[Records excerpted from a collection]
····················

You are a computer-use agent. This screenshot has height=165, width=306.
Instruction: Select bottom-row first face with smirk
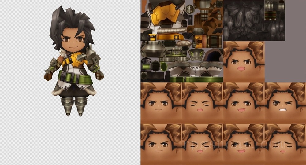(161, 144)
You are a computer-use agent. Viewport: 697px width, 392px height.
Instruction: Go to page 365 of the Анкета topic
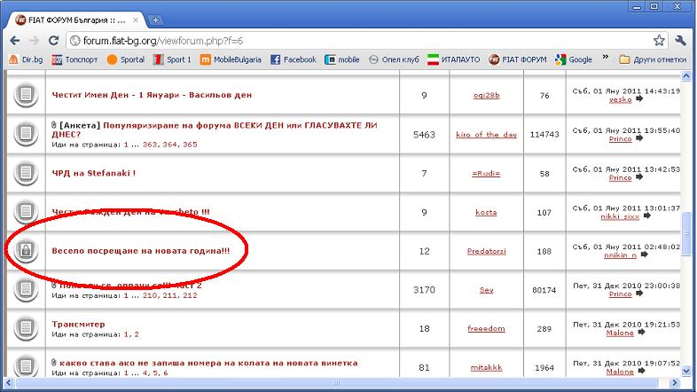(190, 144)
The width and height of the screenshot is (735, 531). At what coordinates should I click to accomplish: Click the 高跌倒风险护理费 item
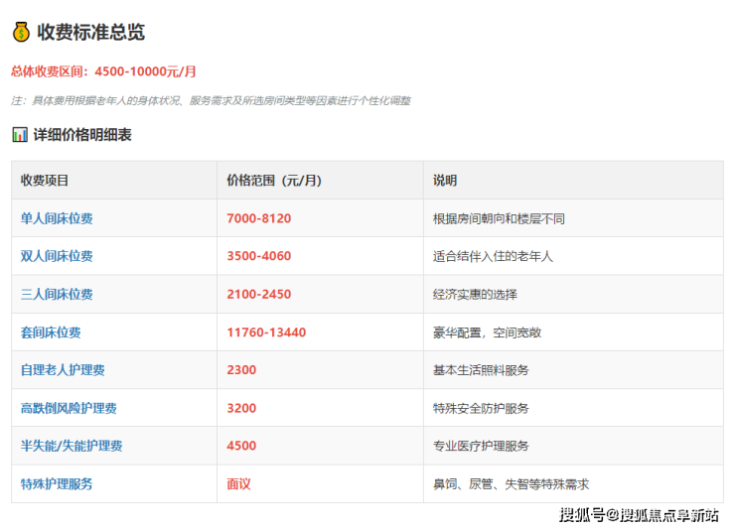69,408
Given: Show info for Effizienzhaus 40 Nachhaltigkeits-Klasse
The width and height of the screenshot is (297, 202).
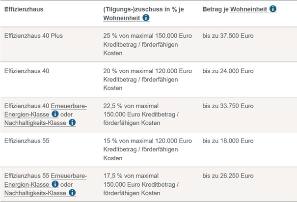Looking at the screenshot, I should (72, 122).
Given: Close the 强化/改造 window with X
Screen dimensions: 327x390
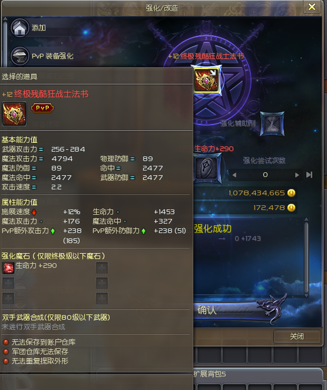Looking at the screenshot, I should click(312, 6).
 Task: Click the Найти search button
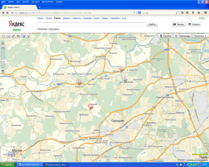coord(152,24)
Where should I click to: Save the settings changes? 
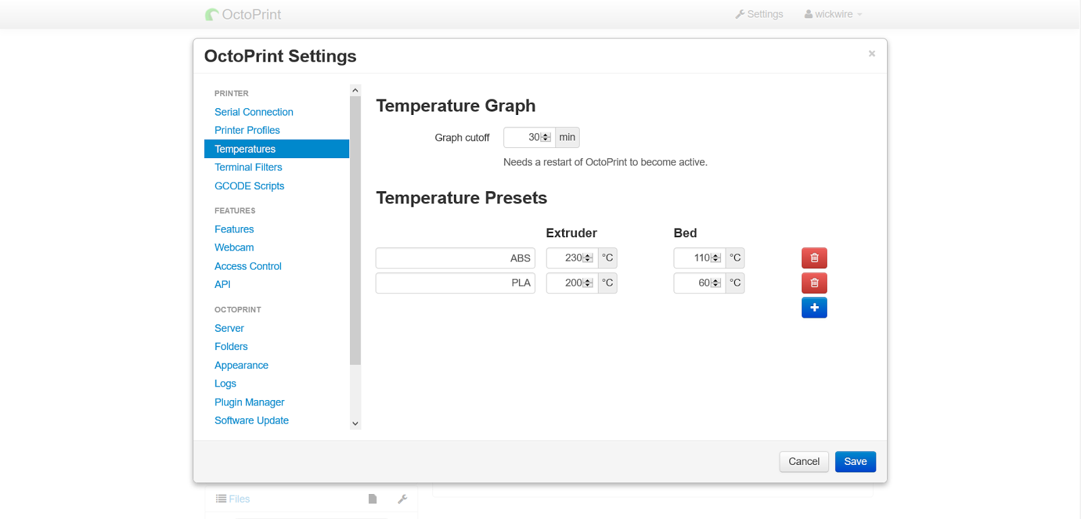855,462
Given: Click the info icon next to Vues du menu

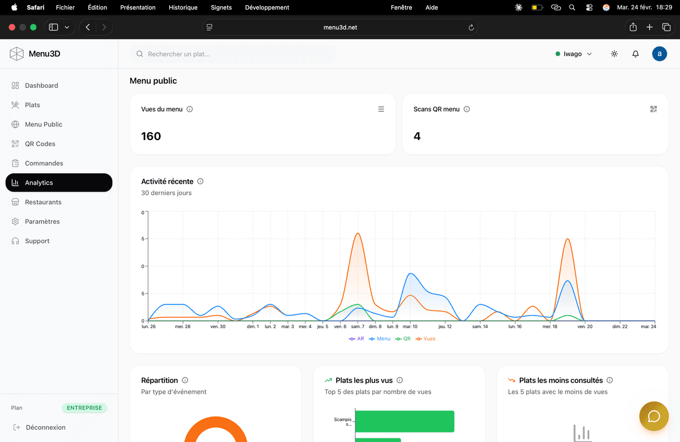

····················

▸ Task statement
Output each line above exactly as it stands, omitting the pictures.

▸ Response to this exercise
You are a computer-use agent. This screenshot has height=165, width=306.
Instruction: Select bottom-row first face with smirk
(161, 144)
You are a computer-use agent. Viewport: 697px width, 392px height.
Instruction: Go to page 365 of the Анкета topic
(190, 144)
The width and height of the screenshot is (735, 531). At what coordinates should I click to accomplish: Click the 高跌倒风险护理费 item
69,408
Given: Show info for Effizienzhaus 40 Nachhaltigkeits-Klasse
The width and height of the screenshot is (297, 202).
Looking at the screenshot, I should (72, 122).
Given: Close the 强化/改造 window with X
Screen dimensions: 327x390
Looking at the screenshot, I should click(312, 6).
 Task: Click the Найти search button
coord(152,24)
Where should I click to: Save the settings changes? 
855,462
Given: Click the info icon next to Vues du menu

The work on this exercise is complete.